Scientific aims paralleled measurements achieved at HERA and extended programs from LHeC studies, focusing on parton distribution functions central to analyses by CTEQ and NNPDF groups, precision tests contested in LEP Electroweak Working Group reports, and searches for phenomena analogous to discoveries at Higgs boson experiments like ATLAS and CMS. Experimental proposals envisioned detector concepts borrowing calorimetry designs from CALICE R&D, tracking technologies from ALICE, and vertexing approaches used by LHCb to study heavy flavor physics and electroweak structure through neutral current and charged current processes investigated by collaborations such as HERMES.
Project planning phases echoed timelines set by projects like HERA II and International Linear Collider proposals, with stages of conceptual design, technical design report, site selection, and construction milestones resembling processes used by CERN for LHC upgrades and by DESY for the XFEL. Commissioning strategies were informed by operational lessons from Relativistic Heavy Ion Collider startup and commissioning campaigns at Fermilab’s Tevatron.
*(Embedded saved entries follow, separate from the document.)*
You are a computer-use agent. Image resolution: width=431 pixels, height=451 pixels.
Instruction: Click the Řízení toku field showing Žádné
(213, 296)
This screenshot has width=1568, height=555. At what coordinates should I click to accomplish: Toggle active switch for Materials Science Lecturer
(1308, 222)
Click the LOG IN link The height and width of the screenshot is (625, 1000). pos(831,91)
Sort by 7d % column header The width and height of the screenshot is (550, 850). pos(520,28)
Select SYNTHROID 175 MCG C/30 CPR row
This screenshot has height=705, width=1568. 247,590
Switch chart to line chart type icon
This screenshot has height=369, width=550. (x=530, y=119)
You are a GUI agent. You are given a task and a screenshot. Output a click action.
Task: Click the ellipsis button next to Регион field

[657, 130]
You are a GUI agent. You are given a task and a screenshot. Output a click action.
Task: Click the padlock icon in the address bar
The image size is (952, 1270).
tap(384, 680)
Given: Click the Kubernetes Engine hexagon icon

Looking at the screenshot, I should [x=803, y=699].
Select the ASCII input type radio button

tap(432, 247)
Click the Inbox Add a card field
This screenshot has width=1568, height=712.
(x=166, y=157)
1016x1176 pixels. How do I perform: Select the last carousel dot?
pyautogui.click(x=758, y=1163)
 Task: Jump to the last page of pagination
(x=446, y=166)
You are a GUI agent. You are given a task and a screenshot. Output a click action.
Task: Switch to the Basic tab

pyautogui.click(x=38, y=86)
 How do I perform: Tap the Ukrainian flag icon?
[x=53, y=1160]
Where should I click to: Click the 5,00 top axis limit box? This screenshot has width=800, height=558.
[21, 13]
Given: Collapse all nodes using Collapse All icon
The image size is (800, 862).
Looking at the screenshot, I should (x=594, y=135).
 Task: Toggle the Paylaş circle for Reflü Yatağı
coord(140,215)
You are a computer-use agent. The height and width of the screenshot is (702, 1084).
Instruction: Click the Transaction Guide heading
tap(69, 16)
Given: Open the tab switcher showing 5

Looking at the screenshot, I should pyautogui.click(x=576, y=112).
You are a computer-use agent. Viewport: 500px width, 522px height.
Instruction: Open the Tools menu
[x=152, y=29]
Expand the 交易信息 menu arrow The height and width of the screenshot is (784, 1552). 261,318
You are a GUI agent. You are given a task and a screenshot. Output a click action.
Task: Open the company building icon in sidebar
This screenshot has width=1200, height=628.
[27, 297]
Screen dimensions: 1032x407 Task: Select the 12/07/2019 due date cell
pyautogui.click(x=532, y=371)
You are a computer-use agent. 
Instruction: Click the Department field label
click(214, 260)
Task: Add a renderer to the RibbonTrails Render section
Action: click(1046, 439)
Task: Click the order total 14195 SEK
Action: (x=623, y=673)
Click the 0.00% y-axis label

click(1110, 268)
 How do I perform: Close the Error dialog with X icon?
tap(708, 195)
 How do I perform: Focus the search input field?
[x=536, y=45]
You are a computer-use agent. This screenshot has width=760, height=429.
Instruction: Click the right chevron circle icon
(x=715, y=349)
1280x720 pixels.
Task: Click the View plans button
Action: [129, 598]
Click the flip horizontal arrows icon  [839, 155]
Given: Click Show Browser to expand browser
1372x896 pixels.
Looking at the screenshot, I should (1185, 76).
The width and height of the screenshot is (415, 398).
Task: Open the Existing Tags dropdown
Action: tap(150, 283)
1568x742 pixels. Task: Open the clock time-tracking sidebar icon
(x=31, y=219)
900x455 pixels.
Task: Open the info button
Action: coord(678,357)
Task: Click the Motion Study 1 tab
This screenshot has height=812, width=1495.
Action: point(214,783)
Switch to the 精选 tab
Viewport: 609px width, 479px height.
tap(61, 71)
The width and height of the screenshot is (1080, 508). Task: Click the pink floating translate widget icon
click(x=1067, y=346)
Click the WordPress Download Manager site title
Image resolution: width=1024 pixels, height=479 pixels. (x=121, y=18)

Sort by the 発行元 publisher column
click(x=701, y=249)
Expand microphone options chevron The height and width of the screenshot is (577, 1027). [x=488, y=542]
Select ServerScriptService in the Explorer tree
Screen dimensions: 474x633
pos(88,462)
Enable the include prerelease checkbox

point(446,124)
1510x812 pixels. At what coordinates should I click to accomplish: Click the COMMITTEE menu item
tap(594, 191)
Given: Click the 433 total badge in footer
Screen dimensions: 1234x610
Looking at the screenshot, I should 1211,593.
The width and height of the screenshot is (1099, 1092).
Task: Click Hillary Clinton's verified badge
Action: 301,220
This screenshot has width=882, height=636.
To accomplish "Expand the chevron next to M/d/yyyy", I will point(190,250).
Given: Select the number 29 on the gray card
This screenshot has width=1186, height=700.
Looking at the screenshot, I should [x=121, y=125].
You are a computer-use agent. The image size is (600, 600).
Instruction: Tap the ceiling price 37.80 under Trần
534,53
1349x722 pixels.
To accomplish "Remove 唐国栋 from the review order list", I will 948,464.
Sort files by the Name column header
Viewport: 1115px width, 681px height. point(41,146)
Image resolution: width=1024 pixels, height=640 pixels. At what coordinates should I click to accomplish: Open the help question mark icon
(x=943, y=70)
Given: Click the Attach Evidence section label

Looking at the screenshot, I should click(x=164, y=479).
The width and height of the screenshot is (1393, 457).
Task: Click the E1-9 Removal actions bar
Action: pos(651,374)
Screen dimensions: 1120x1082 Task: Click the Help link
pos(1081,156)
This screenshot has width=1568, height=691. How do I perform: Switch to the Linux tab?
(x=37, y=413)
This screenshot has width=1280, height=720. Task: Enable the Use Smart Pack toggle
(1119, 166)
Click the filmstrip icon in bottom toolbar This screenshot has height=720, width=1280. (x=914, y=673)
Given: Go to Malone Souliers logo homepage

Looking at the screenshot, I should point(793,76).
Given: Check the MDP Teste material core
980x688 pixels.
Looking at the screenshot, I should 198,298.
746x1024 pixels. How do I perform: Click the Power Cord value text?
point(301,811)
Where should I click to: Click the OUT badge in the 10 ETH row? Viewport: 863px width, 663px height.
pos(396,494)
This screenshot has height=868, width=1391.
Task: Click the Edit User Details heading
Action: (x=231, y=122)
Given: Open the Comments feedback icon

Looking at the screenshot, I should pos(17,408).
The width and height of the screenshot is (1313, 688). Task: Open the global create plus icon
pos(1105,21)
Decommissioning planning referenced best practices from shut-downs at LEP and facility transitions at BESSY.
The initiative required multinational collaboration modeled after CERN membership, with funding considerations involving agencies such as European Commission, Deutsche Forschungsgemeinschaft, National Science Foundation, and Ministry of Education, Culture, Sports, Science and Technology in Japan. Potential host sites discussed referenced established laboratories including DESY, CERN, Fermilab, Brookhaven National Laboratory, and SLAC National Accelerator Laboratory, each illustrated by prior large-scale collaborations like LHCb, ALICE, and ATLAS.
Even as a conceptual project, the accelerator influenced designs for successors such as LHeC and informed technical developments adopted by HL-LHC upgrade programs, contributing to magnet technology from EuCARD studies and superconducting cavity improvements comparable to European XFEL advancements. The conceptual work fed into global accelerator roadmaps promoted by bodies like ICFA and shaped training networks associated with Marie Skłodowska-Curie Actions and doctoral programs at University of Oxford, University of Cambridge, MIT, and ETH Zurich.